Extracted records
============
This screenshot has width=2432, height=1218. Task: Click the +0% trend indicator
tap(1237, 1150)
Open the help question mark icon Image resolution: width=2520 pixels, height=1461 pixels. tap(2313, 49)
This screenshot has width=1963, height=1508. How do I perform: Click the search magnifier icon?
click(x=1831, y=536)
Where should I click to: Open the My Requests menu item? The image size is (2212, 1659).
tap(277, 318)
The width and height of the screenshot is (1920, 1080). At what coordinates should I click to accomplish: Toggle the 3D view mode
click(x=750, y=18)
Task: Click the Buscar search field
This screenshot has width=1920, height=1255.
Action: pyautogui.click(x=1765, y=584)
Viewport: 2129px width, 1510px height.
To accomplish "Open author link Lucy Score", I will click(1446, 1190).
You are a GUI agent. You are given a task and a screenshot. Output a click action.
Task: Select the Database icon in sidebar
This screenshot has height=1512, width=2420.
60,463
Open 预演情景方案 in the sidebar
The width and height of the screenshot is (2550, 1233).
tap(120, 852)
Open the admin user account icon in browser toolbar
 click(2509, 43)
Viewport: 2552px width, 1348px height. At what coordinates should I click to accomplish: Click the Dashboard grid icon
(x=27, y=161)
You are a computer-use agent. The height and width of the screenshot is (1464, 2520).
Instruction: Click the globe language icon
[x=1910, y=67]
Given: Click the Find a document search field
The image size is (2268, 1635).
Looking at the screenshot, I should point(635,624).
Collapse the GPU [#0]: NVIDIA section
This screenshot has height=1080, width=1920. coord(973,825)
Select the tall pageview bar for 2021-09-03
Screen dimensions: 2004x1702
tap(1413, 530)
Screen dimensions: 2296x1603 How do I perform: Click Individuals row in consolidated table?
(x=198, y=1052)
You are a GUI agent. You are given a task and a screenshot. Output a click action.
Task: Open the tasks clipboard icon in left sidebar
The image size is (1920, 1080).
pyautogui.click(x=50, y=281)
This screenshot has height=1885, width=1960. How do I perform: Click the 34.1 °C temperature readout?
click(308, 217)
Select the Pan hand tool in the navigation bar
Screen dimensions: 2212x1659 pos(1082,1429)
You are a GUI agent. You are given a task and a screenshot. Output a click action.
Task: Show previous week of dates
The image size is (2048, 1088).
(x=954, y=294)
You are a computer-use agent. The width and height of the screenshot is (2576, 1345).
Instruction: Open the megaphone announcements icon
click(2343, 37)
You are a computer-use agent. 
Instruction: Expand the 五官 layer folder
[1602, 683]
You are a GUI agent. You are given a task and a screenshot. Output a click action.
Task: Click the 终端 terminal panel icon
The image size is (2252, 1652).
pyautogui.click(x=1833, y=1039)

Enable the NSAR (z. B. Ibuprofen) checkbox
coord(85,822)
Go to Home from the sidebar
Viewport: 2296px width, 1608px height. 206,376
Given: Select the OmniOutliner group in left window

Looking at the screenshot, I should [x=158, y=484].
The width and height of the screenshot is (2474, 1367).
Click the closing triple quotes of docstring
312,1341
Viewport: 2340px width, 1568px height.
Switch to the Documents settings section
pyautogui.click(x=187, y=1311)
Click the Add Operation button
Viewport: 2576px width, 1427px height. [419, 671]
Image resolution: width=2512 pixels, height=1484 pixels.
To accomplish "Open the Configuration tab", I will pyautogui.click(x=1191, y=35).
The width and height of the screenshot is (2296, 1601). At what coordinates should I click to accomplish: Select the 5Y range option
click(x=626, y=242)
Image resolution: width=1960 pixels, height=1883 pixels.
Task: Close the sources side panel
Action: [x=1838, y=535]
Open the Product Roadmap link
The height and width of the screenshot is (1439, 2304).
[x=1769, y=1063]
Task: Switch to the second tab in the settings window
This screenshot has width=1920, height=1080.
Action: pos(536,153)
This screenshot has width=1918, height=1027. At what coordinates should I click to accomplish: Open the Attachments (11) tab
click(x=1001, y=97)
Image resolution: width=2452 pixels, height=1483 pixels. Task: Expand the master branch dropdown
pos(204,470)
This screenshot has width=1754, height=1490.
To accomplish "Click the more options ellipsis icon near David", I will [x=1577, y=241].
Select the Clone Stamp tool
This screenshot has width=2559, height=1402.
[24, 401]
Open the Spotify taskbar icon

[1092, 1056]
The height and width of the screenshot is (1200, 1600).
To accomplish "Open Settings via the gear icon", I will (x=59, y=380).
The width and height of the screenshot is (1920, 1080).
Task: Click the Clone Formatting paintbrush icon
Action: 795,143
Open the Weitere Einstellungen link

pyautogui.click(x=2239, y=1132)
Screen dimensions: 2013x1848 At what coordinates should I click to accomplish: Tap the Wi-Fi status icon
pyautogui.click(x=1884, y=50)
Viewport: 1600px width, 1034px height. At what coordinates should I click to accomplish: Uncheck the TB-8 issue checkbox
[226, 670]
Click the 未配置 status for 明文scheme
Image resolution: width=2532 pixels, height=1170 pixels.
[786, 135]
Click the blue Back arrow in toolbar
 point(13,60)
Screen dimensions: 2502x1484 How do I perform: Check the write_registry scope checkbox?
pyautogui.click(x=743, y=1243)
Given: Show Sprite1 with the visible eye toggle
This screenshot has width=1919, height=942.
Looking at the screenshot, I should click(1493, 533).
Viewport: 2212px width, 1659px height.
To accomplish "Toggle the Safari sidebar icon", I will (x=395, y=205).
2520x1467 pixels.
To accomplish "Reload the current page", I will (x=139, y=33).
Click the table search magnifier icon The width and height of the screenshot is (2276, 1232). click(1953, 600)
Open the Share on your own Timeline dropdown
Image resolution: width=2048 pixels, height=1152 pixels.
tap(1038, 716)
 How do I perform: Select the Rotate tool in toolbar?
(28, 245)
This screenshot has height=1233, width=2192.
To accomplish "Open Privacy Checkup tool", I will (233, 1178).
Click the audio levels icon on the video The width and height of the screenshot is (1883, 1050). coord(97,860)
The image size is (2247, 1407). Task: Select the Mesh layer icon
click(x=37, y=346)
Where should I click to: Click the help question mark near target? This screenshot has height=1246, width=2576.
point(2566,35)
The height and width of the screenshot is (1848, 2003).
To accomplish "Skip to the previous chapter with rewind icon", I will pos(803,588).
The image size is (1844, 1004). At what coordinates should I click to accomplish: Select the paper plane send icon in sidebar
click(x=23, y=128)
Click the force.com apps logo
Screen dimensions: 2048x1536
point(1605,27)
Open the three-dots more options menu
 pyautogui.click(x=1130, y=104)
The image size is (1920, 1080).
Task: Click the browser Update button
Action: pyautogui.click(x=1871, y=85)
============
Across the entries, how many lines hold the word "Show"? Say only the number.

2